(WORK ORDER) In the material below, find the line with "Viewport: 1200px width, 821px height." and the line with "the dropdown at", then output both and every line between them exactly, omitting pictures.

(INPUT DATA)

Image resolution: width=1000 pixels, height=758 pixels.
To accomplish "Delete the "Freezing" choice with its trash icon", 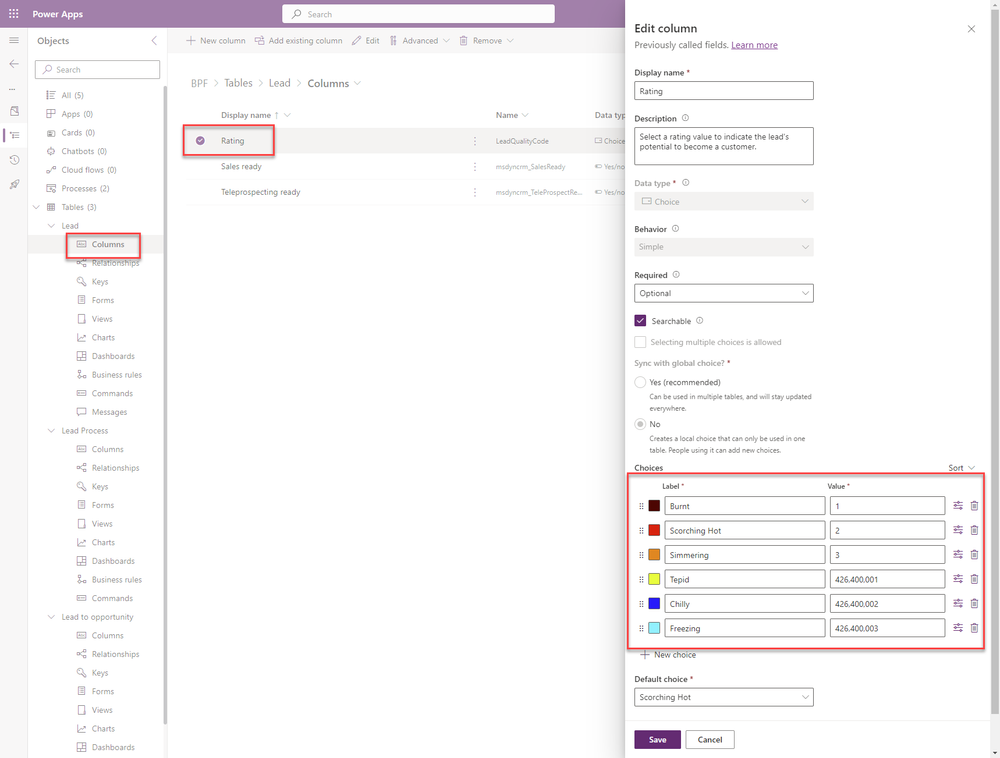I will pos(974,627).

==

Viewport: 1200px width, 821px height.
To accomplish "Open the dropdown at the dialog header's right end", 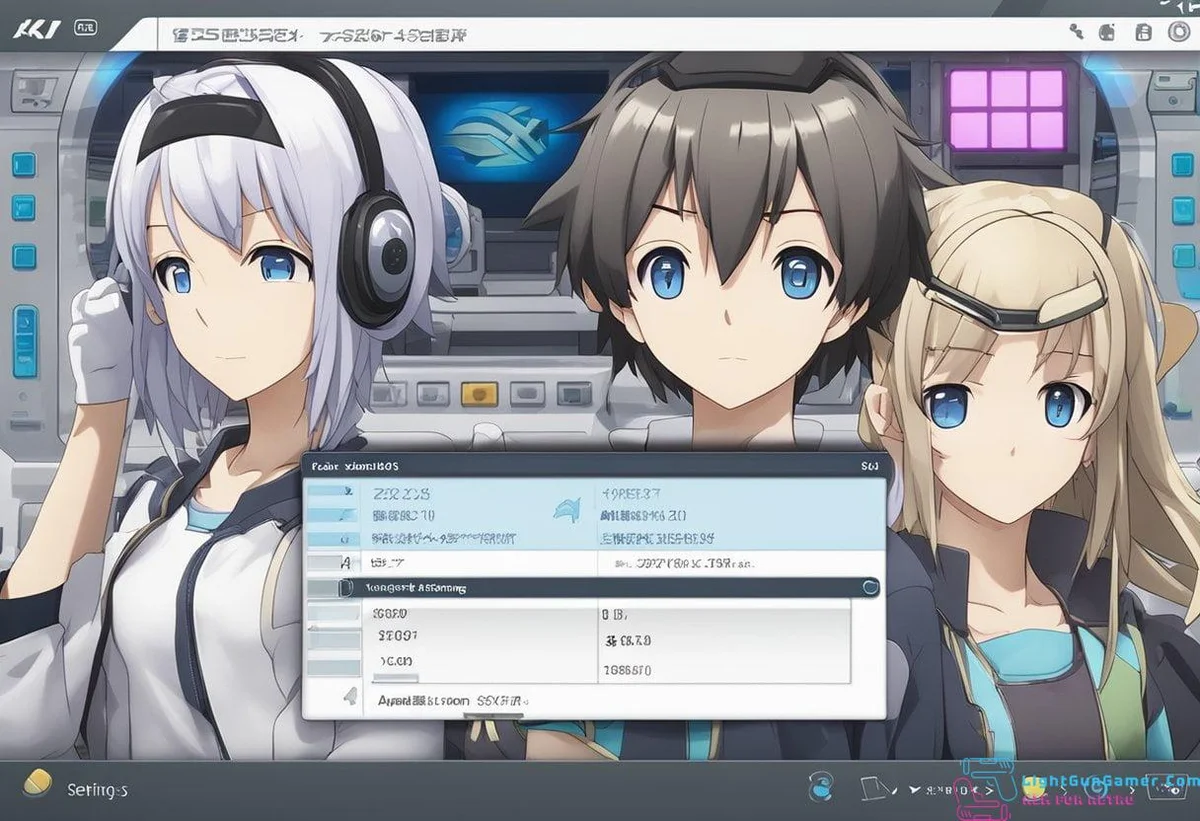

---

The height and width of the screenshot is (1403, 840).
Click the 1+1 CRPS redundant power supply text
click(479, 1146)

(RESULT FOR THIS EXERCISE)
Viewport: 1200px width, 821px height.
To accomplish "Open the dropdown at the dialog header's right end", 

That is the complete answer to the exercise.